* [Task]
Rewrite the rows below, changing every "agent" to "assistant" and leaving everything else as it is. Omit the pictures from your version.

* [Listed records]

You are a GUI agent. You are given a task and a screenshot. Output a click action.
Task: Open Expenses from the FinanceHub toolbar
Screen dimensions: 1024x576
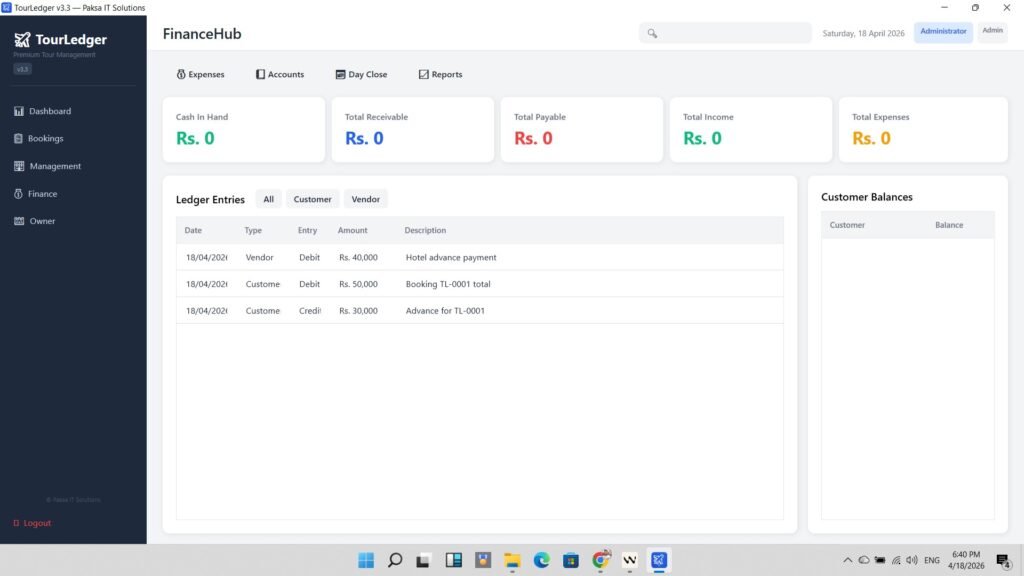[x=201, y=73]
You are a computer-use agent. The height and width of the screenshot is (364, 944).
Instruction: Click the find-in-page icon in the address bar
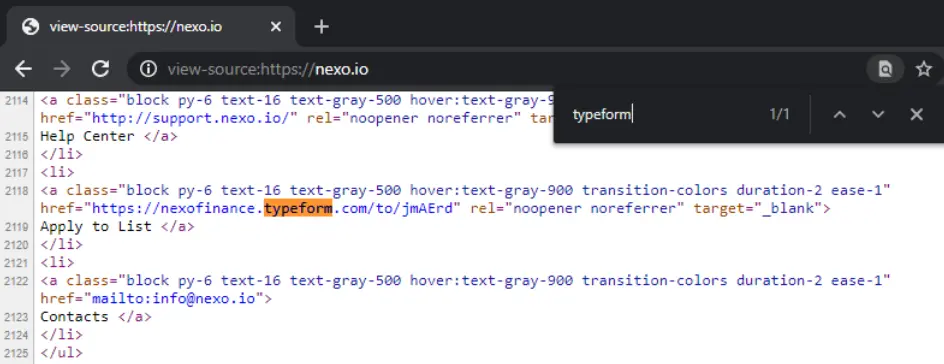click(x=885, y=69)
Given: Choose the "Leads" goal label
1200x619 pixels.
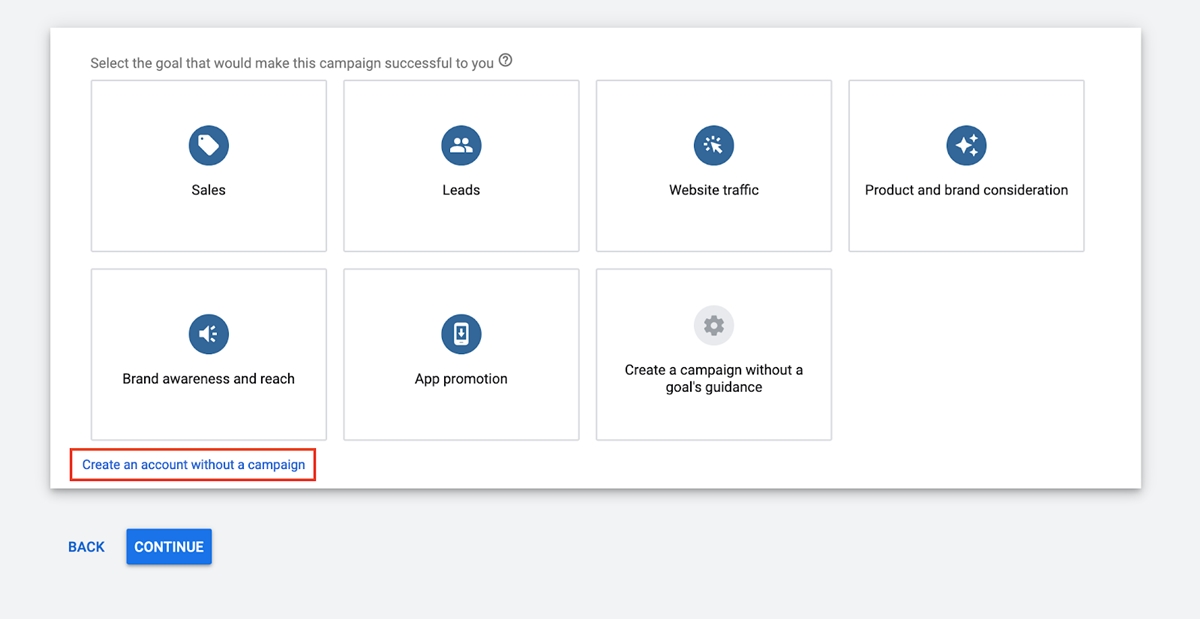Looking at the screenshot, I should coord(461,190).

* [Written answer]
You are a GUI assistant. You are given a task and a screenshot. Output a click action.
Task: Open Expenses from the FinanceHub toolbar
Screen dimensions: 1024x576
[x=201, y=73]
You are a computer-use assistant. The height and width of the screenshot is (364, 944).
Instruction: Click the find-in-page icon in the address bar
click(x=885, y=69)
Given: Choose the "Leads" goal label
1200x619 pixels.
Looking at the screenshot, I should coord(461,190).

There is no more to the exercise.